Single-cell transcriptome barcoding was performed using inDrops  and following the protocol by Zilionis et al. . Shortly, generated single-cell suspension was co-encapsulated with RT-lysis mix and barcoded hydrogel beads (Droplet Genomics) into 3–4 nl droplets. After cDNA synthesis was performed, droplets were broken and cDNA libraries were prepared by second-strand synthesis, linear amplification by in vitro transcription, amplified RNA fragmentation, reverse transcription, and PCR. Prepared cDNA libraries were sequenced paired-end (100 bp, 50 bp) on an Illumina HiSeq2500 platform on 2 lanes.
Data retrieval and processing
ScRNA-seq data sets of human 2-month-old cerebral organoids and cerebral organoid developmental time course from PSC, as well as the metadata and cell type annotation, were retrieved from ArrayExpress (accession E-MTAB-7552)  The scATAC-seq data was retrieved from ArrayExpress (accession E-MTAB-8089) . Quality control was done with the same procedure as described in the original publication.
The scRNA-seq data set of retinal organoids and primary retina samples, including the metadata and cell type annotation, were retrieved from GEO (accession GSE138002) . The retinal organoid sample cultured for 24 days was excluded from the analysis as it only contains 24 cells.
For the newly generated scRNA-seq data of fixed/unfixed experimental conditions, Cell Ranger, the set of analysis pipelines suggested by 10x Genomics, was used to demultiplex raw base call files of libraries by 10x Genomics to FASTQ files and align reads to the human genome and transcriptome (hg38, provided by 10x Genomics) with the default alignment parameters. Demultiplexing of human and chimpanzee cells in the unfixed sample was done based on genomic loci with diverged bases between human and chimpanzee, following the same procedure as described . Only human cells were used in the later analysis. Demultiplexing of the three human lines in the unfixed sample was done using demuxlet , based on the genotyping information of lines downloaded from HipSci websites. Cells with the best singlet prediction being Wibj2 with likelihood no less than 10 higher than the second-best singlet likelihood were discarded.

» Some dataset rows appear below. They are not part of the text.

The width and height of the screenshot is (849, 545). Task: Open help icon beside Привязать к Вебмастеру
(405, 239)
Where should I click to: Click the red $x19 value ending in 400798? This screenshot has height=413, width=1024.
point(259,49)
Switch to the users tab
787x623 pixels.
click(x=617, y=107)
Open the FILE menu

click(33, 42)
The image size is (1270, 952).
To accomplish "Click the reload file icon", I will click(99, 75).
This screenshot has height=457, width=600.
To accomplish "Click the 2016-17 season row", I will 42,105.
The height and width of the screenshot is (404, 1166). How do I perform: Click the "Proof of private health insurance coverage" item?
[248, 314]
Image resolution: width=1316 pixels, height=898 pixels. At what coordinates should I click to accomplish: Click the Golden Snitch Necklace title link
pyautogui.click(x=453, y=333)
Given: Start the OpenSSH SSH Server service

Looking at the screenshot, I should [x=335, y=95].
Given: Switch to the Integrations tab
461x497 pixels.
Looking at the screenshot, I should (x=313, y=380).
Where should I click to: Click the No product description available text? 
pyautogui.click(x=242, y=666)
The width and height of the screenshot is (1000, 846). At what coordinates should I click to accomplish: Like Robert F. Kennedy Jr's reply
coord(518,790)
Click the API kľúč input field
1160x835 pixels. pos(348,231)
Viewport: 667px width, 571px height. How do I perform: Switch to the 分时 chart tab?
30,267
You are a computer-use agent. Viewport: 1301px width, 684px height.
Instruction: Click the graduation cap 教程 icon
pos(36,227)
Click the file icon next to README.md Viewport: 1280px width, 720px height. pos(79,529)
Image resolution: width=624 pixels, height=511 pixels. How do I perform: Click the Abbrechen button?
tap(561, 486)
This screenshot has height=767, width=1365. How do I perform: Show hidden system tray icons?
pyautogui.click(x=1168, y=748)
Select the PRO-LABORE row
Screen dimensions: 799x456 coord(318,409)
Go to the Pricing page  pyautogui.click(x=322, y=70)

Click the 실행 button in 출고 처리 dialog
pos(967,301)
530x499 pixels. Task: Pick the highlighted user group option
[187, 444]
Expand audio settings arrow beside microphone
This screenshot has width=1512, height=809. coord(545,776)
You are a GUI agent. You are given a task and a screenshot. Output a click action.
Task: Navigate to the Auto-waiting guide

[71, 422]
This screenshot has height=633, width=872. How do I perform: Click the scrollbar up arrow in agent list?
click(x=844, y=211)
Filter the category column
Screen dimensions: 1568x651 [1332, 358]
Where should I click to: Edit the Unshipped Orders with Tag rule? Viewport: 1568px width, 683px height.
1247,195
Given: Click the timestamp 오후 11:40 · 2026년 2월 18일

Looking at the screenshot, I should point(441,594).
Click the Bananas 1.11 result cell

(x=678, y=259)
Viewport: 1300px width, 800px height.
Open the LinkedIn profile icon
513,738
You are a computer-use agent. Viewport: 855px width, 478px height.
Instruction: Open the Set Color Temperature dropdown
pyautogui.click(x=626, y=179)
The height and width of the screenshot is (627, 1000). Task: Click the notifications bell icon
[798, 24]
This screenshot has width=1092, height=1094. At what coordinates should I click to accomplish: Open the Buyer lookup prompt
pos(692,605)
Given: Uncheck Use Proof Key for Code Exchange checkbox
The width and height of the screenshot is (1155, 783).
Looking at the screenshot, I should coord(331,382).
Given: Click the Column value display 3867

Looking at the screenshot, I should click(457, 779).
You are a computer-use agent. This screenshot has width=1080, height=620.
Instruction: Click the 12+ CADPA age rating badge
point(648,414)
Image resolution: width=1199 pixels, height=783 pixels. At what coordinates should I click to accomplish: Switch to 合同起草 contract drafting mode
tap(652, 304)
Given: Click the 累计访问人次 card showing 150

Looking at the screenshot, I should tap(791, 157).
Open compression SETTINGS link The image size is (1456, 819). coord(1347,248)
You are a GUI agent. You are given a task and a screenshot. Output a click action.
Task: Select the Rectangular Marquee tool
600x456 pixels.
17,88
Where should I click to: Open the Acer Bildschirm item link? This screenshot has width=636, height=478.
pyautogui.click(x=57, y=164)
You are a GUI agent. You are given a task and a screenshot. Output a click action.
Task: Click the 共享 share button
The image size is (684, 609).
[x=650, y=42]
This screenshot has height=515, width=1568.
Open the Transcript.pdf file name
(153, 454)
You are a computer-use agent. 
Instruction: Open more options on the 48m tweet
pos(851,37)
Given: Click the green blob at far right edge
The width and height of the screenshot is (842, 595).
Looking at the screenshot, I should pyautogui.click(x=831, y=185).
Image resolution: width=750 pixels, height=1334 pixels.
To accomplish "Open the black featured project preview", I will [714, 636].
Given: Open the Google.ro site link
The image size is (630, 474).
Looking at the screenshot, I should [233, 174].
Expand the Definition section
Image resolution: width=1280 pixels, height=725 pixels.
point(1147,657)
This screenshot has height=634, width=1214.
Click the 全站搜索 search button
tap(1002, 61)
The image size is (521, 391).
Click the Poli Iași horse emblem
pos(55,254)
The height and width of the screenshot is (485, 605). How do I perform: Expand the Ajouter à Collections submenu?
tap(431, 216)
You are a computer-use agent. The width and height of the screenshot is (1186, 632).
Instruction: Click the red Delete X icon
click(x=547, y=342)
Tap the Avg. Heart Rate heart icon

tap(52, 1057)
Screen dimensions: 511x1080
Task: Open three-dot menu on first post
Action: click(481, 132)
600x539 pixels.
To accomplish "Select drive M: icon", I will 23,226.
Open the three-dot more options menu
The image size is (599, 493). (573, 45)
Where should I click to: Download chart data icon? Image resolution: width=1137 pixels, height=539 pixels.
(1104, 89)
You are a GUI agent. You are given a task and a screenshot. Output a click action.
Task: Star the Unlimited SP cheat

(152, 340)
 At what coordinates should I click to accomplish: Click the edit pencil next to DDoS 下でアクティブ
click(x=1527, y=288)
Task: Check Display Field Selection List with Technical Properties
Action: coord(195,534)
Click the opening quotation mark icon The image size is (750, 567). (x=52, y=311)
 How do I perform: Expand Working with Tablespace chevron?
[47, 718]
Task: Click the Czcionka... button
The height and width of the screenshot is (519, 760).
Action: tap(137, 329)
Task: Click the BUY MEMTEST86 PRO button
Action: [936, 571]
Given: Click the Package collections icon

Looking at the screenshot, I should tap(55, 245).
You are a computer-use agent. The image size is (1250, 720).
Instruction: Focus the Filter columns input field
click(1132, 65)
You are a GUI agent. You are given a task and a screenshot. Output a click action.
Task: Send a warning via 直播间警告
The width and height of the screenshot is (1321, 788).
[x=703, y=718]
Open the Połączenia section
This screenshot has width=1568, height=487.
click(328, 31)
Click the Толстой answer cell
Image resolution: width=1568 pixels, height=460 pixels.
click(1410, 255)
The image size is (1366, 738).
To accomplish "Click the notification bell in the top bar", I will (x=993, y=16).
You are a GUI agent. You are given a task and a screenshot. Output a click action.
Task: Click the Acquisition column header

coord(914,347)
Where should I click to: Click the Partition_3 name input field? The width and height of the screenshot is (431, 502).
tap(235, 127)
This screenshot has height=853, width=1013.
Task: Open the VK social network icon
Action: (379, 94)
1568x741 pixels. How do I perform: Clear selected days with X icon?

For the newly generated inDrops scRNA-seq data, preprocessing was done following the Drop-seq tools procedure. In brief, quality control to the FASTQ files was done by removing reads with multiple low-quality bases at cell or molecular barcodes, and polyA sequences (with at least six consecutive As) trimmed using Drop-seq tools (v1.12). Remaining reads were mapped to the hg19 human genome using STAR with default parameters. Count matrices were made using Drop-seq tools. Cells with less than 10,000 reads were dropped from the analysis.
For the PBMC scRNA-seq data, we retrieved the Seurat object directly using the SeuratData package in R to download the data set “pbmcsca.”
For all the data sets in this study, normalization (log normalization with default parameters) and highly variable feature identification (vst method) was done by Seurat (v 3.1). After integration, the k-nearest neighbors (k = 50) were identified using the nn2 function in the RANN R package with default parameters, which searches for cells with the smallest Euclidean distances with the given integrated data for each cell.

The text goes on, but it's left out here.